*** Opening Given records ***

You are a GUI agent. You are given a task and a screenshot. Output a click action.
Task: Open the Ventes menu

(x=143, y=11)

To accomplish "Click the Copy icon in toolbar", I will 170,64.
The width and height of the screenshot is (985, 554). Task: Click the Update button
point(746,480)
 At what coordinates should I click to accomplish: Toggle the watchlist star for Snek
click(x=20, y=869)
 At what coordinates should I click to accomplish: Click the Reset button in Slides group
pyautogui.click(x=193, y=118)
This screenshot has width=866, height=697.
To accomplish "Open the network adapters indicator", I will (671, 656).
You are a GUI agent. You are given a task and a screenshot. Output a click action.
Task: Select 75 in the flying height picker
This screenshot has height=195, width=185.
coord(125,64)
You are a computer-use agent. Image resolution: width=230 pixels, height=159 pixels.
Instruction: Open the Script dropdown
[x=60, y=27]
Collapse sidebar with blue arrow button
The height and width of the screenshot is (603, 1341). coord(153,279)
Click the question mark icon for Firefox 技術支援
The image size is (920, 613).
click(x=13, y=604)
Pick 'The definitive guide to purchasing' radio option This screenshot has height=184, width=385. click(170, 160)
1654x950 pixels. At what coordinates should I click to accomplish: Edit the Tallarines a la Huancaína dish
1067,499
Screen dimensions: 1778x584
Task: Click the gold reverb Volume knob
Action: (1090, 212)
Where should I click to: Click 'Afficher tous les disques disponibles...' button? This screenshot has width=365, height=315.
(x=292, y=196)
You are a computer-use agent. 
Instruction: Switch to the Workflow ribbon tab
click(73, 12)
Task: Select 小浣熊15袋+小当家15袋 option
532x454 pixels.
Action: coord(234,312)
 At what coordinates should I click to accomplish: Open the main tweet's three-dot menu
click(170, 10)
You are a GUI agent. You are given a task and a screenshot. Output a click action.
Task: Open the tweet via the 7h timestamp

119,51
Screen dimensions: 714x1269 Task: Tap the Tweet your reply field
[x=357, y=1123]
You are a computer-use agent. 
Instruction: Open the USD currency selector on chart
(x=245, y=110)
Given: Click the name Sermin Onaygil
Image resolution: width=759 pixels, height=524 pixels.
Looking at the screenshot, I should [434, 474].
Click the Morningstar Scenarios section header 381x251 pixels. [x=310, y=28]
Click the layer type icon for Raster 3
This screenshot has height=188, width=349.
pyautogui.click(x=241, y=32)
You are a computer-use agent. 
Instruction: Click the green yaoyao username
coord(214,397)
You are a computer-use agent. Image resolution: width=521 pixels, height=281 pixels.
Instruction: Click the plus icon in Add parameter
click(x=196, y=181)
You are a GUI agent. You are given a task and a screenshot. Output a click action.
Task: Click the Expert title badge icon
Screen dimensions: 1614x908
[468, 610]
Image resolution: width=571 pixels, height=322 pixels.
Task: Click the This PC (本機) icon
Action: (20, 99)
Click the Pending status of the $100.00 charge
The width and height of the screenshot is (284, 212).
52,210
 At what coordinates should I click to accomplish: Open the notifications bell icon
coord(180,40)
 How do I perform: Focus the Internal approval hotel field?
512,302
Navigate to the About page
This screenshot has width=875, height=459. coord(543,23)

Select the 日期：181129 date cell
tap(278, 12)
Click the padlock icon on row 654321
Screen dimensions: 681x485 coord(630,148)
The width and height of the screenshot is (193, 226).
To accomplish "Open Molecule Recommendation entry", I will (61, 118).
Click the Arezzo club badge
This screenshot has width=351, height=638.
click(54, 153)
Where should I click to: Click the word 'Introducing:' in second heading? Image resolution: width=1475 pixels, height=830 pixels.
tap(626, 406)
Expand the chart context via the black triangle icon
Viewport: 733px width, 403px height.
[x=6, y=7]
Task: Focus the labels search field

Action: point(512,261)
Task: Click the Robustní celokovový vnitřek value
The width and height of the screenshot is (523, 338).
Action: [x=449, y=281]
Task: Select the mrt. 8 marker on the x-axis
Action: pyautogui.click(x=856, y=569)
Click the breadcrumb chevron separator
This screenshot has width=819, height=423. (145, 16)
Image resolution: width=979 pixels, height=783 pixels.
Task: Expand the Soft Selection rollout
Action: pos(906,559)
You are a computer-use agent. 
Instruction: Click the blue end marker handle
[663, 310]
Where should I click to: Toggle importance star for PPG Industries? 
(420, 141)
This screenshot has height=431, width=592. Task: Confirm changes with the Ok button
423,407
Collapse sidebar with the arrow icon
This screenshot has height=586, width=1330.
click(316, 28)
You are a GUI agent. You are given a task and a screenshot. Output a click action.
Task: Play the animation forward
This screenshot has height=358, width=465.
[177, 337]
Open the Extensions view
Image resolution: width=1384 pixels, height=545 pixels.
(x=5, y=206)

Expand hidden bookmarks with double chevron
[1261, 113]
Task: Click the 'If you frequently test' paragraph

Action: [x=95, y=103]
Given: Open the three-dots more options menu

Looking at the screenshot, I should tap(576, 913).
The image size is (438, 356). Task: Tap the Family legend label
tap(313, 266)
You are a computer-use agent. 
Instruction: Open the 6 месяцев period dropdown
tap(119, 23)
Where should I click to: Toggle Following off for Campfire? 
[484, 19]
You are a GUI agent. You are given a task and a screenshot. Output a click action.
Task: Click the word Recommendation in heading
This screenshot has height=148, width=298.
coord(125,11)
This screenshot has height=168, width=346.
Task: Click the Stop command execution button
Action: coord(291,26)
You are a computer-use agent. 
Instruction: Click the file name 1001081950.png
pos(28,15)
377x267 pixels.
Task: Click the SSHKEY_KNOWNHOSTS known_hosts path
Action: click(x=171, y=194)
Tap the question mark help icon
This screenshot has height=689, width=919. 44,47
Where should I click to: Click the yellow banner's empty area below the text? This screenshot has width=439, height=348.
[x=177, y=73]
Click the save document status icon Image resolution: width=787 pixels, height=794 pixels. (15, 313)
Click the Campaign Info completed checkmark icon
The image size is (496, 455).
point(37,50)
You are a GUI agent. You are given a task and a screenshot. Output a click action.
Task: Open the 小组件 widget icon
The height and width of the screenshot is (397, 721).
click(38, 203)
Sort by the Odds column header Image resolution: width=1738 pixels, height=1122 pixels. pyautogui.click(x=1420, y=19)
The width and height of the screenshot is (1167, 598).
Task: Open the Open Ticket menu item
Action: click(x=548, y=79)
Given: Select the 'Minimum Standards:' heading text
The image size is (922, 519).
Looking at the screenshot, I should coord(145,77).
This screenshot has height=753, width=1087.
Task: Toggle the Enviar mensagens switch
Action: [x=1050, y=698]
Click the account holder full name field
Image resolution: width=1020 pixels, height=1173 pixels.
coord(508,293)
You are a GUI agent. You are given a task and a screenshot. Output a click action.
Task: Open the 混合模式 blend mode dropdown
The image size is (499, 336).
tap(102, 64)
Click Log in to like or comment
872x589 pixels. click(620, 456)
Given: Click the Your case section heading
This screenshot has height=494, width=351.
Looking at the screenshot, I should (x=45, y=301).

*** Closing Given records ***

(Try it) The exact lines from the one containing "The image size is (922, 519)." through the end of the listing above are the expected output; include nothing else.

(Solution)
The image size is (922, 519).
Looking at the screenshot, I should coord(145,77).
This screenshot has height=753, width=1087.
Task: Toggle the Enviar mensagens switch
Action: [x=1050, y=698]
Click the account holder full name field
Image resolution: width=1020 pixels, height=1173 pixels.
coord(508,293)
You are a GUI agent. You are given a task and a screenshot. Output a click action.
Task: Open the 混合模式 blend mode dropdown
The image size is (499, 336).
tap(102, 64)
Click Log in to like or comment
872x589 pixels. click(620, 456)
Given: Click the Your case section heading
This screenshot has height=494, width=351.
Looking at the screenshot, I should (x=45, y=301).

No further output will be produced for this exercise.